Your objective:
Please retype the listing below without a single change.

Data for the task:
^^^^^^^^

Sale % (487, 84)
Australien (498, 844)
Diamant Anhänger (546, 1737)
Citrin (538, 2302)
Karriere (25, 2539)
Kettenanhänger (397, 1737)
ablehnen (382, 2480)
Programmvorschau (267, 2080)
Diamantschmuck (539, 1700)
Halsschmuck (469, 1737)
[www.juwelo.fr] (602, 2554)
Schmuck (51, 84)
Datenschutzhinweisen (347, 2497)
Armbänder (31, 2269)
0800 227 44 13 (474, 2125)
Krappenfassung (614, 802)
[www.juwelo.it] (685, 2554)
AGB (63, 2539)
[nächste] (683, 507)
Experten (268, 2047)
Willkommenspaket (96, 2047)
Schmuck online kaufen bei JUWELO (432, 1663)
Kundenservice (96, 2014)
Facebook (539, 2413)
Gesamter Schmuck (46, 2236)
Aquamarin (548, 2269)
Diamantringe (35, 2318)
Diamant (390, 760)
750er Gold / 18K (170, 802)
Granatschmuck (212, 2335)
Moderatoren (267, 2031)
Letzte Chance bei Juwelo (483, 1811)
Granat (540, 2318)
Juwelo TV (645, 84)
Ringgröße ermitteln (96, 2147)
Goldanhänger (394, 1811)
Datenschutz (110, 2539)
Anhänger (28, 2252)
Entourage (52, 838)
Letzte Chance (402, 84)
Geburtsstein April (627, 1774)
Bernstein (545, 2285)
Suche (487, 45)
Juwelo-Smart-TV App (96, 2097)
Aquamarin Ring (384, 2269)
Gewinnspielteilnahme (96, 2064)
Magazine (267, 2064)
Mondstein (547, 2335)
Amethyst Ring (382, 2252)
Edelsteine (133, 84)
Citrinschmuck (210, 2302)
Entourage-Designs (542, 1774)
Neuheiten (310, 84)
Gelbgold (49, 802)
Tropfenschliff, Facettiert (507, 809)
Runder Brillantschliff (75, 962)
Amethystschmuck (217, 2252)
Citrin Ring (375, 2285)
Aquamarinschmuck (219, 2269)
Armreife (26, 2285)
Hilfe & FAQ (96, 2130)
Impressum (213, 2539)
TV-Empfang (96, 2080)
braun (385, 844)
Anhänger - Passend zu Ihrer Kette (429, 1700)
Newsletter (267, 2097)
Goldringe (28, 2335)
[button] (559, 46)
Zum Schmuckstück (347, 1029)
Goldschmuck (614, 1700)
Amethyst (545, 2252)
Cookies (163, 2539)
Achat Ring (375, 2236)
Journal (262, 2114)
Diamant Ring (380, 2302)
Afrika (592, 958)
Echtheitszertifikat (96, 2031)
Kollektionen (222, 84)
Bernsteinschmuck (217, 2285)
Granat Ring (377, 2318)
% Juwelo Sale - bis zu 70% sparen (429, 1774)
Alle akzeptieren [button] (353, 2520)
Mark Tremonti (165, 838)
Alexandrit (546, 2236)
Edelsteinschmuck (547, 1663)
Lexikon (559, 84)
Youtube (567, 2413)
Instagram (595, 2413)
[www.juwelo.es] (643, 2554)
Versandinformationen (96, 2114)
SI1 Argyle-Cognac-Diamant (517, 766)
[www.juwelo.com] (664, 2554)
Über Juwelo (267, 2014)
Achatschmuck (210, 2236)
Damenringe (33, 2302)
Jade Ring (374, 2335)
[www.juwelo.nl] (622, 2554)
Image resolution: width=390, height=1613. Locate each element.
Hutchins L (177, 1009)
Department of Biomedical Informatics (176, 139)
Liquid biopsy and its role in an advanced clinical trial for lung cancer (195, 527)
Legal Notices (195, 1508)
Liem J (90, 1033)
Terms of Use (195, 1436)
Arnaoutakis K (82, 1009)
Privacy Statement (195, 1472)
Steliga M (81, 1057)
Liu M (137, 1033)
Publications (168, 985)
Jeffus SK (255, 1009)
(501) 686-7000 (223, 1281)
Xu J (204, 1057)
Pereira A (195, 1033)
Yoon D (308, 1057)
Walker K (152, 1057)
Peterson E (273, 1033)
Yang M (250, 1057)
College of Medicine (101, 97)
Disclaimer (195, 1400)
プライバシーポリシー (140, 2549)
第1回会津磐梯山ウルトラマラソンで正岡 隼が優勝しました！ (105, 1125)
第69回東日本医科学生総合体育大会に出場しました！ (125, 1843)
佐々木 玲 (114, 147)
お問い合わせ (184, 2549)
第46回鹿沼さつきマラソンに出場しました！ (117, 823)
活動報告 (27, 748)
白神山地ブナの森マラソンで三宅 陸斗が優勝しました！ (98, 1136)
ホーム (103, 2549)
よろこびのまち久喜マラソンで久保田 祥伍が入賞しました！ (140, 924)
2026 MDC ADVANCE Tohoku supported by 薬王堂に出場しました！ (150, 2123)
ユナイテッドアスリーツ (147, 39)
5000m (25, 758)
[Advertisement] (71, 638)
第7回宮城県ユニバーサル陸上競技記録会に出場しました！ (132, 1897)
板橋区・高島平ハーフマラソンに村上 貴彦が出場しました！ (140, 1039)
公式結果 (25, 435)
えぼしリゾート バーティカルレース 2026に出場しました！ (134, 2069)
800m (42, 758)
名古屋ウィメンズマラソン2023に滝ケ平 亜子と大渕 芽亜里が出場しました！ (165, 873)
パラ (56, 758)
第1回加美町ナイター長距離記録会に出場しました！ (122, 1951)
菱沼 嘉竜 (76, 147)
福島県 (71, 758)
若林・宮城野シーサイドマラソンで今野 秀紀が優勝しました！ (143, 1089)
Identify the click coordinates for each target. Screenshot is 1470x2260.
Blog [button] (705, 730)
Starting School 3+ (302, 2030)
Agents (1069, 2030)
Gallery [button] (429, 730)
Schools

^^^^^^^^

Exercise answer:
Sale % (487, 84)
Australien (498, 844)
Diamant Anhänger (546, 1737)
Citrin (538, 2302)
Karriere (25, 2539)
Kettenanhänger (397, 1737)
ablehnen (382, 2480)
Programmvorschau (267, 2080)
Diamantschmuck (539, 1700)
Halsschmuck (469, 1737)
[www.juwelo.fr] (602, 2554)
Schmuck (51, 84)
Datenschutzhinweisen (347, 2497)
Armbänder (31, 2269)
0800 227 44 13 (474, 2125)
Krappenfassung (614, 802)
[www.juwelo.it] (685, 2554)
AGB (63, 2539)
[nächste] (683, 507)
Experten (268, 2047)
Willkommenspaket (96, 2047)
Schmuck online kaufen bei JUWELO (432, 1663)
Kundenservice (96, 2014)
Facebook (539, 2413)
Gesamter Schmuck (46, 2236)
Aquamarin (548, 2269)
Diamantringe (35, 2318)
Diamant (390, 760)
750er Gold / 18K (170, 802)
Granatschmuck (212, 2335)
Moderatoren (267, 2031)
Letzte Chance bei Juwelo (483, 1811)
Granat (540, 2318)
Juwelo TV (645, 84)
Ringgröße ermitteln (96, 2147)
Goldanhänger (394, 1811)
Datenschutz (110, 2539)
Anhänger (28, 2252)
Entourage (52, 838)
Letzte Chance (402, 84)
Geburtsstein April (627, 1774)
Bernstein (545, 2285)
Suche (487, 45)
Juwelo-Smart-TV App (96, 2097)
Aquamarin Ring (384, 2269)
Gewinnspielteilnahme (96, 2064)
Magazine (267, 2064)
Mondstein (547, 2335)
Amethyst Ring (382, 2252)
Edelsteine (133, 84)
Citrinschmuck (210, 2302)
Entourage-Designs (542, 1774)
Neuheiten (310, 84)
Gelbgold (49, 802)
Tropfenschliff, Facettiert (507, 809)
Runder Brillantschliff (75, 962)
Amethystschmuck (217, 2252)
Citrin Ring (375, 2285)
Aquamarinschmuck (219, 2269)
Armreife (26, 2285)
Hilfe & FAQ (96, 2130)
Impressum (213, 2539)
TV-Empfang (96, 2080)
braun (385, 844)
Anhänger - Passend zu Ihrer Kette (429, 1700)
Newsletter (267, 2097)
Goldringe (28, 2335)
[button] (559, 46)
Zum Schmuckstück (347, 1029)
Goldschmuck (614, 1700)
Amethyst (545, 2252)
Cookies (163, 2539)
Achat Ring (375, 2236)
Journal (262, 2114)
Diamant Ring (380, 2302)
Afrika (592, 958)
Echtheitszertifikat (96, 2031)
Kollektionen (222, 84)
Bernsteinschmuck (217, 2285)
Granat Ring (377, 2318)
% Juwelo Sale - bis zu 70% sparen (429, 1774)
Alle akzeptieren [button] (353, 2520)
Mark Tremonti (165, 838)
Alexandrit (546, 2236)
Edelsteinschmuck (547, 1663)
Lexikon (559, 84)
Youtube (567, 2413)
Instagram (595, 2413)
[www.juwelo.es] (643, 2554)
Versandinformationen (96, 2114)
SI1 Argyle-Cognac-Diamant (517, 766)
[www.juwelo.com] (664, 2554)
Über Juwelo (267, 2014)
Achatschmuck (210, 2236)
Damenringe (33, 2302)
Jade Ring (374, 2335)
[www.juwelo.nl] (622, 2554)
Image resolution: width=390, height=1613. Locate each element.
Hutchins L (177, 1009)
Department of Biomedical Informatics (176, 139)
Liquid biopsy and its role in an advanced clinical trial for lung cancer (195, 527)
Legal Notices (195, 1508)
Liem J (90, 1033)
Terms of Use (195, 1436)
Arnaoutakis K (82, 1009)
Privacy Statement (195, 1472)
Steliga M (81, 1057)
Liu M (137, 1033)
Publications (168, 985)
Jeffus SK (255, 1009)
(501) 686-7000 (223, 1281)
Xu J (204, 1057)
Pereira A (195, 1033)
Yoon D (308, 1057)
Walker K (152, 1057)
Peterson E (273, 1033)
Yang M (250, 1057)
College of Medicine (101, 97)
Disclaimer (195, 1400)
プライバシーポリシー (140, 2549)
第1回会津磐梯山ウルトラマラソンで正岡 隼が優勝しました！ (105, 1125)
第69回東日本医科学生総合体育大会に出場しました！ (125, 1843)
佐々木 玲 (114, 147)
お問い合わせ (184, 2549)
第46回鹿沼さつきマラソンに出場しました！ (117, 823)
活動報告 (27, 748)
白神山地ブナの森マラソンで三宅 陸斗が優勝しました！ (98, 1136)
ホーム (103, 2549)
よろこびのまち久喜マラソンで久保田 祥伍が入賞しました！ (140, 924)
2026 MDC ADVANCE Tohoku supported by 薬王堂に出場しました！ (150, 2123)
ユナイテッドアスリーツ (147, 39)
5000m (25, 758)
[Advertisement] (71, 638)
第7回宮城県ユニバーサル陸上競技記録会に出場しました！ (132, 1897)
板橋区・高島平ハーフマラソンに村上 貴彦が出場しました！ (140, 1039)
公式結果 (25, 435)
えぼしリゾート バーティカルレース 2026に出場しました！ (134, 2069)
800m (42, 758)
名古屋ウィメンズマラソン2023に滝ケ平 亜子と大渕 芽亜里が出場しました！ (165, 873)
パラ (56, 758)
第1回加美町ナイター長距離記録会に出場しました！ (122, 1951)
菱沼 嘉竜 (76, 147)
福島県 (71, 758)
若林・宮城野シーサイドマラソンで今野 秀紀が優勝しました！ (143, 1089)
Identify the click coordinates for each target. Screenshot is 1470x2260.
Blog [button] (705, 730)
Starting School 3+ (302, 2030)
Agents (1069, 2030)
Gallery [button] (429, 730)
Schools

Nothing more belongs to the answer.